[ASSIGNED TASK]: Pictures appear among the records below and must be omitted. Repeat exactly the lines from the line with "1024x594 pixels." to the line with "Task: Show the All time range", both included.

[GIVEN ENTRIES]:
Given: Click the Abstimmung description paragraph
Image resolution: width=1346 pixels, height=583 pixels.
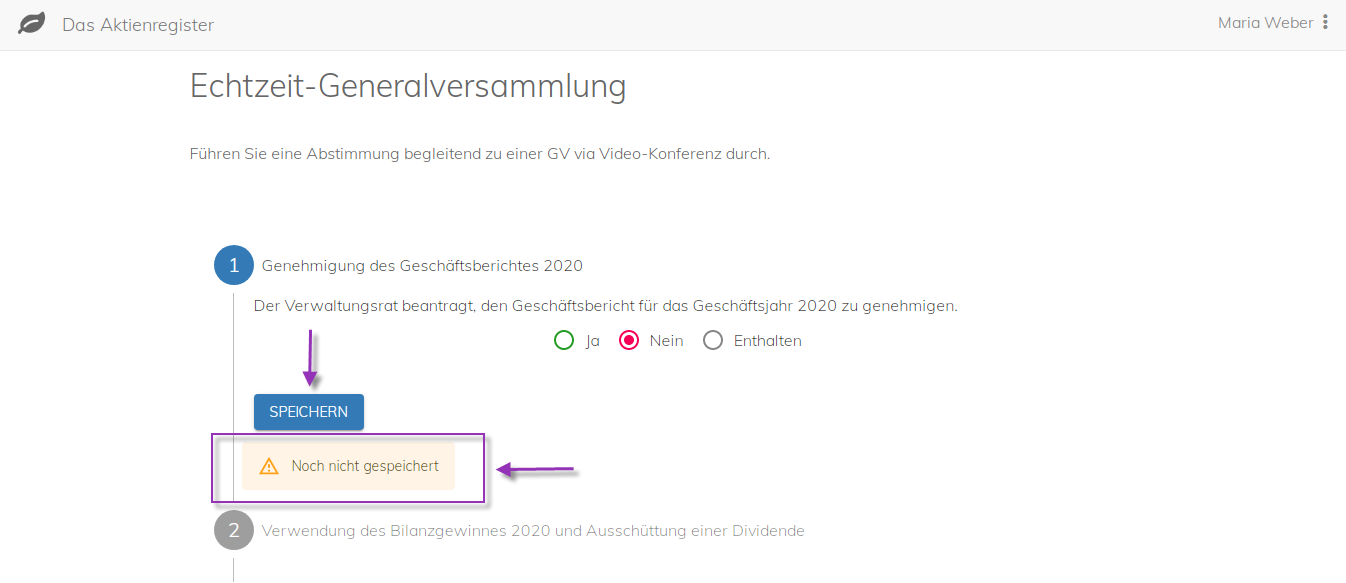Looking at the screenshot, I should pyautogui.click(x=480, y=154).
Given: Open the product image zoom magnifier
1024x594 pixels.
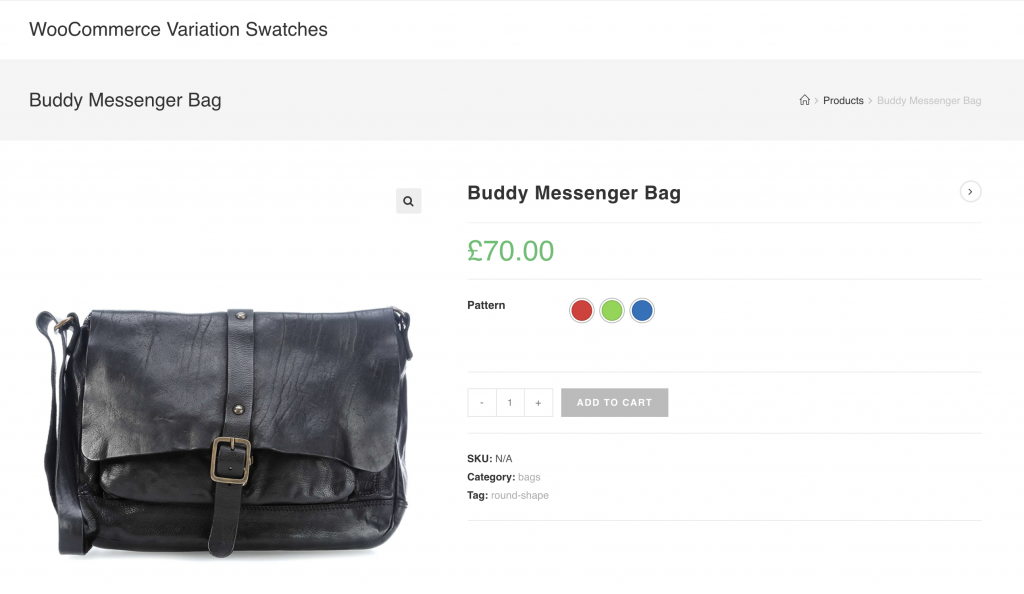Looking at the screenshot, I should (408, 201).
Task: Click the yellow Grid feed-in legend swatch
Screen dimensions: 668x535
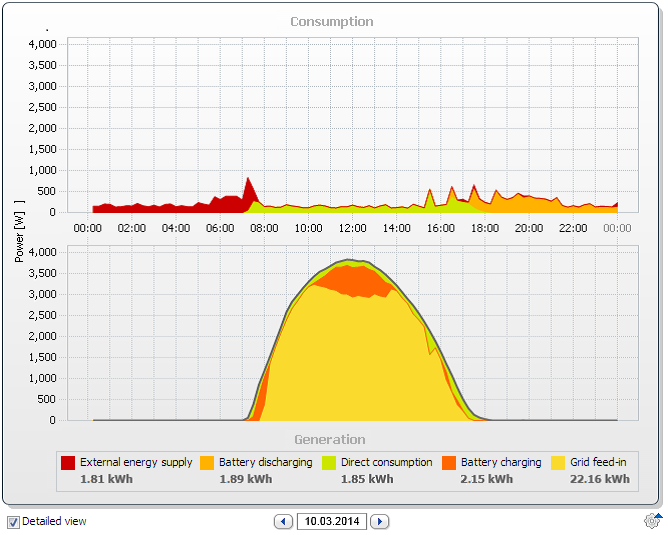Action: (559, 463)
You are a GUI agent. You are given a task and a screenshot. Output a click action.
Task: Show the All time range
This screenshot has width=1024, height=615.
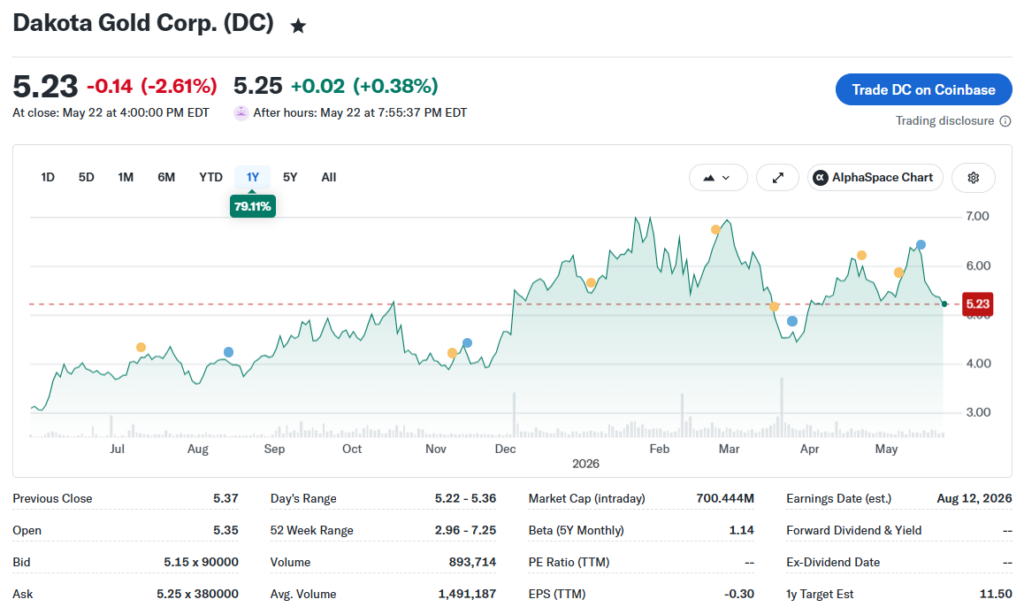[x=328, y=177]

---

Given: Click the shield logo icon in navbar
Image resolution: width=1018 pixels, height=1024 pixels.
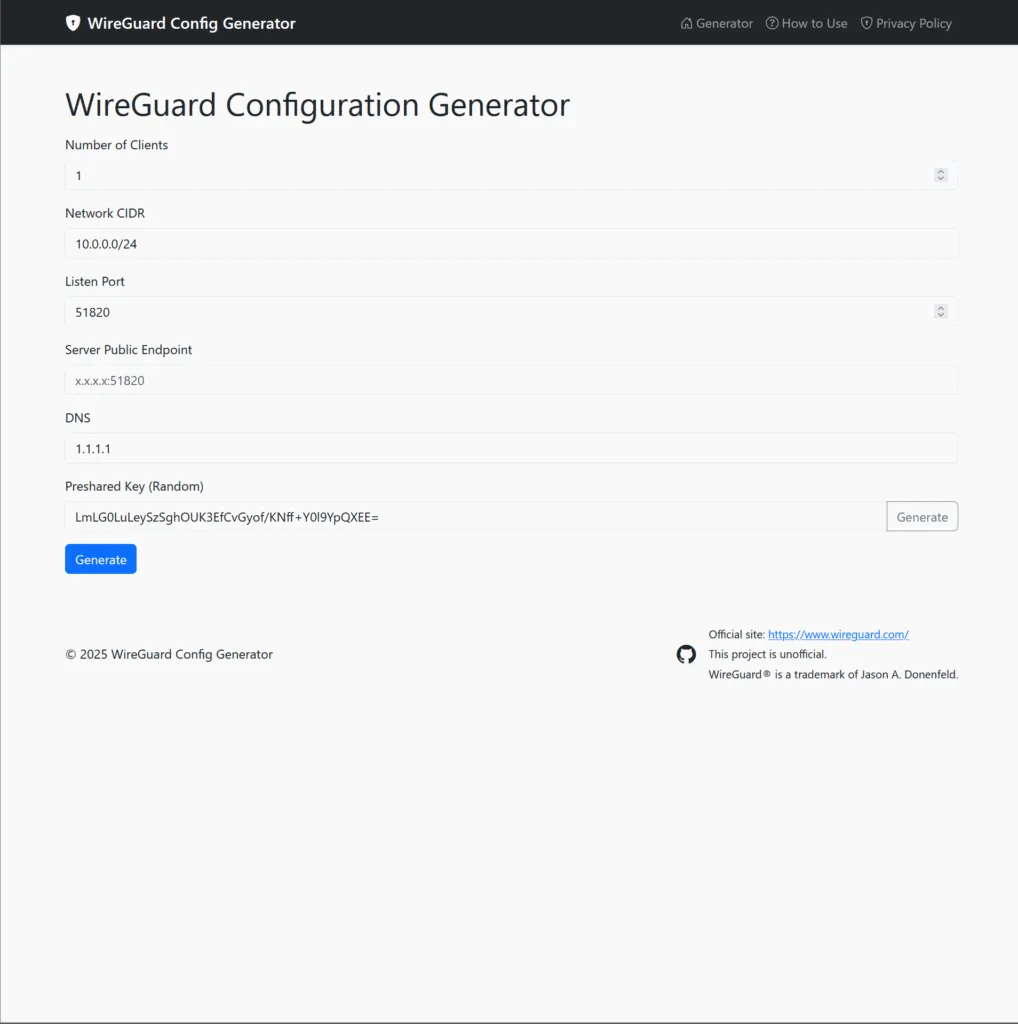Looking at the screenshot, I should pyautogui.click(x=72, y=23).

[ANSWER FOR THE TASK]:
1024x594 pixels.
Looking at the screenshot, I should (408, 201).
Task: Click the yellow Grid feed-in legend swatch
Screen dimensions: 668x535
Action: (559, 463)
You are a GUI agent. You are given a task and a screenshot. Output a click action.
Task: Show the All time range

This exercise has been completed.